Adesina made the appeal on Tuesday during the opening ceremony of a meeting to discuss the 15th replenishment of the Fund, held from 1 to 3 July in Antananarivo, the capital of Madagascar.
Adesina said the Fund had played a substantial role in fragile African countries. The opening ceremony of the meeting was attended by representatives of the Fund’s 33 donor countries, as well as Andry Rajoelina, President of Madagascar.
In situations of fragility or extreme poverty, the intervention of the African Development Fund has often produced spectacular results. In Madagascar, projects supported by the Fund have tripled rice yields in irrigated areas, boosting agricultural incomes by around 140%. The Sahofika hydroelectric project, located 100 kilometers from the Malagasy capital, is expected to reduce electricity costs by 500%.
Excerpts from the speech of the President of the African Development Bank, Akinwumi Adesina
“During the heat of political upheavals here, while all other donors left the country, one remained. That institution is us – the African Development Bank Group. The ADF helped to bolster weak institutions, improve access to basic services like water and sanitation and build sustainable infrastructure.”

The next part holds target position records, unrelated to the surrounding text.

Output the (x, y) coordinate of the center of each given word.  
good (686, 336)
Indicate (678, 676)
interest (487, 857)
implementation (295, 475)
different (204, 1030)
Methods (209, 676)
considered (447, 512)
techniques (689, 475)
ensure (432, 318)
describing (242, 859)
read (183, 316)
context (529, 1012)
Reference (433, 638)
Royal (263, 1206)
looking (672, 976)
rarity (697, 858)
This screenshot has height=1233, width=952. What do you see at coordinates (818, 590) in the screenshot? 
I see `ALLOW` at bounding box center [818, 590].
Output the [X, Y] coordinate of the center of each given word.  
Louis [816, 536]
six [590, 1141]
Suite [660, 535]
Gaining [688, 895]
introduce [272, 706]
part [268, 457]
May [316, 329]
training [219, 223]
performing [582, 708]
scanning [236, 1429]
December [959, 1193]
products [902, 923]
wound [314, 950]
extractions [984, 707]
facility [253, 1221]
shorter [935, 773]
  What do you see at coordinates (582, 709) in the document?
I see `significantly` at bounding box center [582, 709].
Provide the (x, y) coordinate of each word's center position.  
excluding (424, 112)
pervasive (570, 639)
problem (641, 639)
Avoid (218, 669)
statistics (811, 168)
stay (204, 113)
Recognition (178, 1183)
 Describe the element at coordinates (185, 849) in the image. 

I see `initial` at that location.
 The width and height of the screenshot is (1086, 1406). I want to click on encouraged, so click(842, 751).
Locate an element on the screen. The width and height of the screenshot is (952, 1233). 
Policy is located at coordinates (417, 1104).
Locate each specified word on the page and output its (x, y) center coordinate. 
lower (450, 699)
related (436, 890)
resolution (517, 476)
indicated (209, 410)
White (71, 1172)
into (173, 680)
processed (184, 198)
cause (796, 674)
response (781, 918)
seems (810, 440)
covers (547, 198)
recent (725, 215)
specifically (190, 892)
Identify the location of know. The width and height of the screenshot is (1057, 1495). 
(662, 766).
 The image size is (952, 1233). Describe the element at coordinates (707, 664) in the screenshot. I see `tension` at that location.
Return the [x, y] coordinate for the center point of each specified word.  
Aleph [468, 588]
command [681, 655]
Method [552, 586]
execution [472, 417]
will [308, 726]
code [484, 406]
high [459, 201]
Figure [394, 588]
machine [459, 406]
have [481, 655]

“It’s an ongoing business to tackle poverty, inequality and fragility. An ongoing business to address climate change, gender biases, as well as tackle corruption, illicit capital flows, poor management of natural resources, building quality infrastructure and connecting nations. An ongoing business to entrench better economic and political governance.”
“Nations may go through fragility, but they can exit and become stable, dynamic, prosperous and resilient to debilitating shocks. That’s our goal for the ADF: a powerful instrument to help build resilience of Low Income Countries. For at the end of the day, for the Africa Continental Free Trade Area to work, we cannot integrate fragile states; we can only integrate resilient states.”
“The ADF is all about unleashing hope for the least developed countries. Unleashing opportunities. Unleashing prosperity in the midst of challenges. Unleashing pride and determination to succeed, against all odds,” Adesina said.
The African Development Fund has, this year, inaugurated the bridge between Gambia and Senegal, a dream since 1974, realized in January 2019 because of the ADF.
Thanks to the highway between Addis Ababa and Mombasa, trade between Ethiopia and Kenya increased by 400%. As for the Kazungula bridge linking Botswana, Namibia and the Democratic Republic of Congo, it will reduce the waiting time at the borders from 14 days to just one hour!
President Adesina urged countries to be generous in this 15th replenishment of the African Development Fund, which has touched and transformed the lives of more than 200 million Africans between 2011 and 2018. The last replenishment meeting of the Fund will take place at 3rd quarter of the year 2019.
Key quotes from the President of Madagascar, who called on the Fund to help his country become the rice paddy of the Indian Ocean, as the island currently imports some 500,000 tons of rice.
“The resources are within our reach to be able to respond to the local demand for food. We need to create agricultural value chains.”
Another paradox, Madagascar, 2nd world producer of lychee, continues to import the juice instead of producing it locally.
At the end of its three-year (ADF-14) replenishment cycle, the African Development Fund will have invested some $48 billion in low-income countries since its creation in 1973. For the period 2011-2018 alone, the Fund has contributed to: better access to electricity for 11 million people; improved agricultural techniques for 90 million people; better access to transportation for 67 million people. Some 714,000 small and micro enterprises benefited from funding, 36 million people from improved water and sanitation services, and more than 4 million people had access to education.